# Yazılı İstek 1
Kadın istihdamı metnine göre 2022 yılında hanesinde 3 yaşın altında çocuğu olan 25-49 yaş grubundaki kadınların istihdam oranı yüzde kaçtır?
# Yazılı İstek 2
Kadın istihdamı metnini iki cümleyle özetleyin.
# Yazılı İstek 3
Kadın istihdamı metnini son cümlesinden itibaren sürdürün.

# Verilen Metin
____________________
Hanesinde 3 yaşın altında çocuğu olan kadınların istihdam oranı yüzde 28

Hanehalkı İşgücü Araştırması sonuçlarına göre 2022 yılında 15 ve daha yukarı yaştaki nüfusun işgücüne katılma oranının yüzde 53,1 olduğu görüldü. Bu oran kadınlarda yüzde 35,1, erkeklerde ise yüzde 71,4 oldu. Hanehalkı İşgücü Araştırması sonuçlarına göre hanesinde 3 yaşın altında çocuğu olan 25-49 yaş grubundaki bireylerin istihdam oranı, 2014 yılında yüzde 59,8 iken 2022 yılında yüzde 60,5 oldu. Bu oran cinsiyete göre incelendiğinde, 2022 yılında hanesinde 3 yaşın altında çocuğu olan 25-49 yaş grubundaki kadınların istihdam oranının yüzde 28,0, erkeklerin istihdam oranının ise yüzde 90,5 olduğu görüldü.

Kadın istihdamının OECD ve AB ülkelerinin oldukça gerisinde olan Türkiye’de iktidar ise 2025 yılını “Aile Yılı” olarak ilan ederek bu noktada çalışan kadınlar için esnek çalışma modeli, uzaktan çalışma modeli, doğum izinlerinin artırılması gibi konuları gündeme getirdi. Prof. Dr. Gamze Yücesan Özdemir, kadın istihdamının azlığını ve nedenlerini değerlendirdi.

Özdemir, Türkiye’de kadın işgücünün yüzde 50’sinin iş ve çalışma hayatının dışında olmasının önüne geçebilmek için kadınların eğitim durumuna ve vasfına uygun, geçinebileceği bir ücretle, güvenceli iş olanağı sağlamanın kamunun temel bir sorumluluğu olması gerektiğini söyledi. “Kamu güvenceli, sigortalı, örgütlü, insana yaraşır ücretlerle istihdam sağlamalıdır” diyen Özdemir, kamu girişimciliğini ve hizmetlerini istihdam yaratacak şekilde yeniden ele almanın acil olduğunu ifade etti.
____________________
# Kaynak Alıntısı
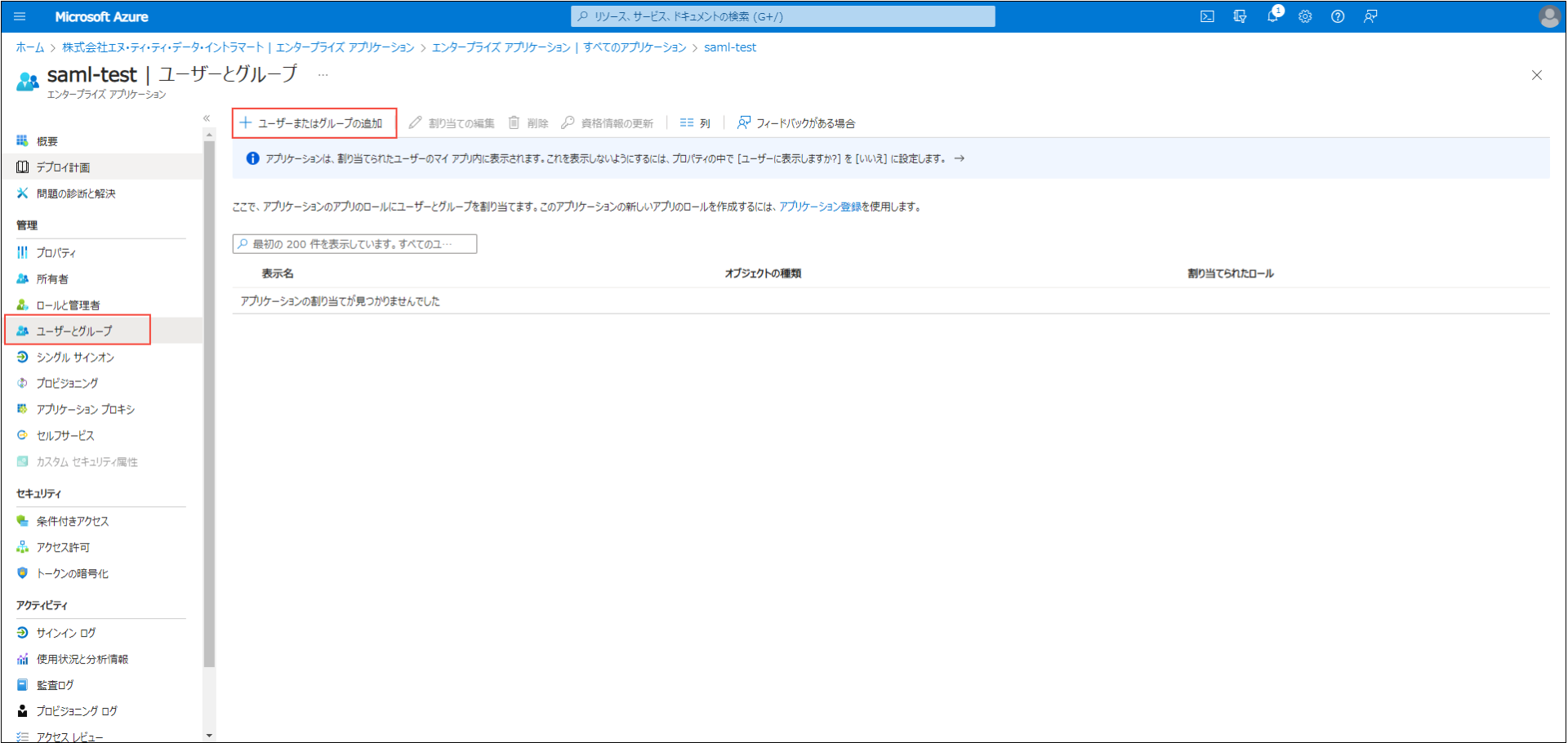The height and width of the screenshot is (743, 1568).
Task: Select プロパティ in the sidebar menu
Action: (56, 253)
____________________
# Doğru Yanıt 1
Yüzde 28,0.

# Doğru Yanıt 2
Hanehalkı İşgücü Araştırması'na göre 2022'de işgücüne katılma oranı kadınlarda yüzde 35,1, erkeklerde yüzde 71,4 iken, hanesinde 3 yaşın altında çocuğu olan 25-49 yaş grubundaki kadınların istihdam oranı yüzde 28,0, erkeklerinki ise yüzde 90,5 oldu. Prof. Dr. Gamze Yücesan Özdemir, kadın işgücünün yüzde 50'sinin çalışma hayatı dışında kalmasını önlemek için kamunun güvenceli, sigortalı ve insana yaraşır ücretlerle istihdam sağlaması gerektiğini söyledi.

# Doğru Yanıt 3
"Anneyi çocukla ilgili sorunlar ve yüklerden kurtarmak da devletin sorumluluğunda olmalıdır"

Girişimlerin “Kamu İstihdam Politikası” başlığı altında yapılabileceğini söyleyen Özdemir, sözlerini şöyle sürdürdü: "Kadınların çalışabilmesi ve toplumsal ilerlemenin eşit unsurları olabilmeleri için anneyi çocukla ilgili sorunlar ve yüklerden kurtarmak da devletin sorumluluğunda olmalıdır. Kadınlara özgü görülen ev içi sorumlulukların çözümü için kamu politikalarını hayata geçirmek gerekiyor. Özellikle kamu kurumları ve yerel yönetimler tarafından kreş, gündüz bakım evi, hasta ve yaşlı bakım evleri gibi merkezler açılarak tüm kadınların ücretsiz yararlanabileceği bir hak olarak tanımlanmalıdır.”

“Türkiye’de kadın istihdamı oranının ortalama gerisinde kalmasının nedenlerinden birisi sosyal hayatın gericileşmesi”

Türkiye’de kadın istihdam oranlarının dünya ve Avrupa ortalamalarının altında olmasının temel nedenlerine ilişkin değerlendirmelerde bulunan Özdemir, Türkiye’deki kadınların çalışma hayatı dışında kalmalarını “bugünün en ciddi sorunu” sözleriyle anlattı. Kadın istihdam oranının ortalama altında kalmasını üç nedenle anlatan Özdemir, şöyle konuştu: “İlki, ülke ekonomisinin istihdam yaratmayışıdır. Üretken bir ekonomi olmaması istihdamı daraltmakta, bu da öncelikle kadınları vurmaktadır. İkinci neden ise toplumun yeniden üretiminde devletin hiç bir sorumluluk almamasıdır. Yeniden üretim alanı, çocuk bakımı, yaşlı bakımı tümüyle kadınların omuzlarındadır. Bu da kadının eve hapsolmasıdır. Üçüncüsü ise sosyal ve kültürel hayatın gericileşmesidir. Toplumun gericileşmesi kaçınılmaz olarak kadınların toplumdan ve çalışma hayatından dışlanmasıdır."

“Kadınlara yönelik mesleki önyargılar, kadınların iş arama ve çalışma imkanlarını sınırlandırıyor”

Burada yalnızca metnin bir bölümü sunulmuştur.